• _Work required_:
The lines from the start of the records below through the line containing "You are a computer-use agent. Image" are to be copied exactly, both ends included, with nothing added.

• _Records provided_:
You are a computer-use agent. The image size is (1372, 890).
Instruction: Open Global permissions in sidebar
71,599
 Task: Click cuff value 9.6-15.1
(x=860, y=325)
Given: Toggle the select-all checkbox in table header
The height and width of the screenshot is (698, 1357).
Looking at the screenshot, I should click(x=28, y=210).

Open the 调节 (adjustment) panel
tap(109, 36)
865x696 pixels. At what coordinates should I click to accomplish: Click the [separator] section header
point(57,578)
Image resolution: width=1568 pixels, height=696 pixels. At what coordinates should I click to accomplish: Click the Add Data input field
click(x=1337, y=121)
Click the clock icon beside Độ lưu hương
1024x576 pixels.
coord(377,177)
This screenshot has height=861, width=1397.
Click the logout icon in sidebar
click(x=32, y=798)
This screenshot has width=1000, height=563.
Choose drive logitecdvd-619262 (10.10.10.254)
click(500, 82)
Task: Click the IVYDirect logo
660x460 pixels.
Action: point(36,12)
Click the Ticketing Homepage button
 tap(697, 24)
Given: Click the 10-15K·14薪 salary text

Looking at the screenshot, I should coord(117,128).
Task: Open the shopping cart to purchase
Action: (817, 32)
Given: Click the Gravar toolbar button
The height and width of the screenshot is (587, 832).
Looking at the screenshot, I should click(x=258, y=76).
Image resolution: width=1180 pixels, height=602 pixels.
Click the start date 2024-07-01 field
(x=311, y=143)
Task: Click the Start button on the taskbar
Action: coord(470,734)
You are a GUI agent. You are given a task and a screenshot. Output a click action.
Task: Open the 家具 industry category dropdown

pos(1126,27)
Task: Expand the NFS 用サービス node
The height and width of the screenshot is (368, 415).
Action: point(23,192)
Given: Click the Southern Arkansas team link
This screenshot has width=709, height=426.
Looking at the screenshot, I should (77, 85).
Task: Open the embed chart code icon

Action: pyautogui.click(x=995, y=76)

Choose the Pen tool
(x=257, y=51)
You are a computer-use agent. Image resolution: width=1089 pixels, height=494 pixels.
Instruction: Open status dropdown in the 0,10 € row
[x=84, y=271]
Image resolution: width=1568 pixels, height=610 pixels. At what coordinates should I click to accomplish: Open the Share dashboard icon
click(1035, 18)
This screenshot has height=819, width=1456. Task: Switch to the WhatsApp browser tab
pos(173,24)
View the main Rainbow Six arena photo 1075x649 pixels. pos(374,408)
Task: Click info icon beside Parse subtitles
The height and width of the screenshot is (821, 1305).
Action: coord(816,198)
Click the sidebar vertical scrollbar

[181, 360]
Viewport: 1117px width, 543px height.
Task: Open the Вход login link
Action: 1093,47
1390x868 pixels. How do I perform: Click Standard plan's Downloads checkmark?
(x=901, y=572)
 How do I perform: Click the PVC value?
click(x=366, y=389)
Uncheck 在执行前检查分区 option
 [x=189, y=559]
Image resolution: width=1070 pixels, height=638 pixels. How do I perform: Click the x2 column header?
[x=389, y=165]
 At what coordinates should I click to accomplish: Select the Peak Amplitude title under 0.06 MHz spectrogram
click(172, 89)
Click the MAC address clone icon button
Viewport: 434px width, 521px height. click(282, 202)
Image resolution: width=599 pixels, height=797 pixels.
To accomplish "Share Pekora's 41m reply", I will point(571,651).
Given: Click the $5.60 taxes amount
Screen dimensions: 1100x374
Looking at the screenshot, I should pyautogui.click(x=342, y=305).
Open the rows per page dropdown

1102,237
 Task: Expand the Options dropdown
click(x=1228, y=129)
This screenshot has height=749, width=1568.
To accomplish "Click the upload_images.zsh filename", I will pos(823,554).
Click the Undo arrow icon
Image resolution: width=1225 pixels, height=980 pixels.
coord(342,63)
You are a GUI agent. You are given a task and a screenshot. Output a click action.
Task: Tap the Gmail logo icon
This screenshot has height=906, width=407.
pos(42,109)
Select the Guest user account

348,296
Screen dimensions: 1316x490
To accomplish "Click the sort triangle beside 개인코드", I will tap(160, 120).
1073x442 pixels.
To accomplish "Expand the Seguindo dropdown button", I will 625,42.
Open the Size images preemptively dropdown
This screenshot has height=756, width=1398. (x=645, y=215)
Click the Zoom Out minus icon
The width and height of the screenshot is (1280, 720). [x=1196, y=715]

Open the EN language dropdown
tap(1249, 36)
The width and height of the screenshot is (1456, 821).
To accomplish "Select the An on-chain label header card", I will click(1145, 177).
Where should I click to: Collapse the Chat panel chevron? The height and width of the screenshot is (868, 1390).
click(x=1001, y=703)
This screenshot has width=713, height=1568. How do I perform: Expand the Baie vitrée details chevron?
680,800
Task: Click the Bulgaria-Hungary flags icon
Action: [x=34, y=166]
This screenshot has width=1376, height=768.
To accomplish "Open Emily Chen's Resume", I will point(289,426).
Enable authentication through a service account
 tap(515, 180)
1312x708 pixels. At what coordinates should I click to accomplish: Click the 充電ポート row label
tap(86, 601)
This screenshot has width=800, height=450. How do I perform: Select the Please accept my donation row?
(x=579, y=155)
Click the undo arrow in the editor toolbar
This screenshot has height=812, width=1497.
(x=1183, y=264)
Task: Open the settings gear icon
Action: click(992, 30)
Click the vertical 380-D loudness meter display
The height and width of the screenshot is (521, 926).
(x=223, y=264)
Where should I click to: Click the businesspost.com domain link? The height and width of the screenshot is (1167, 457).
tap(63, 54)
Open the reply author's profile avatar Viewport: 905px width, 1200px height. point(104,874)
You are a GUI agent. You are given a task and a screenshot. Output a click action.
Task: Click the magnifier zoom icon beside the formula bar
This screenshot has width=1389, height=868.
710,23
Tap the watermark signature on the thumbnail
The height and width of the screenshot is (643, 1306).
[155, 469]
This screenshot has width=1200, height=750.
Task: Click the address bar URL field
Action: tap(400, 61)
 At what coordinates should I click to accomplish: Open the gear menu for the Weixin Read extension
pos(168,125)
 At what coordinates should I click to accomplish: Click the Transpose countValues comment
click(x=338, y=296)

• _Problem solution_:
You are a computer-use agent. The image size is (1372, 890).
Instruction: Open Global permissions in sidebar
71,599
 Task: Click cuff value 9.6-15.1
(x=860, y=325)
Given: Toggle the select-all checkbox in table header
The height and width of the screenshot is (698, 1357).
Looking at the screenshot, I should click(x=28, y=210).

Open the 调节 (adjustment) panel
tap(109, 36)
865x696 pixels. At what coordinates should I click to accomplish: Click the [separator] section header
point(57,578)
Image resolution: width=1568 pixels, height=696 pixels. At what coordinates should I click to accomplish: Click the Add Data input field
click(x=1337, y=121)
Click the clock icon beside Độ lưu hương
1024x576 pixels.
coord(377,177)
This screenshot has height=861, width=1397.
Click the logout icon in sidebar
click(x=32, y=798)
This screenshot has width=1000, height=563.
Choose drive logitecdvd-619262 (10.10.10.254)
click(500, 82)
Task: Click the IVYDirect logo
660x460 pixels.
Action: point(36,12)
Click the Ticketing Homepage button
 tap(697, 24)
Given: Click the 10-15K·14薪 salary text

Looking at the screenshot, I should coord(117,128).
Task: Open the shopping cart to purchase
Action: (817, 32)
Given: Click the Gravar toolbar button
The height and width of the screenshot is (587, 832).
Looking at the screenshot, I should click(x=258, y=76).
Image resolution: width=1180 pixels, height=602 pixels.
Click the start date 2024-07-01 field
(x=311, y=143)
Task: Click the Start button on the taskbar
Action: coord(470,734)
You are a GUI agent. You are given a task and a screenshot. Output a click action.
Task: Open the 家具 industry category dropdown

pos(1126,27)
Task: Expand the NFS 用サービス node
The height and width of the screenshot is (368, 415).
Action: point(23,192)
Given: Click the Southern Arkansas team link
This screenshot has width=709, height=426.
Looking at the screenshot, I should (77, 85).
Task: Open the embed chart code icon

Action: pyautogui.click(x=995, y=76)

Choose the Pen tool
(x=257, y=51)
You are a computer-use agent. Image resolution: width=1089 pixels, height=494 pixels.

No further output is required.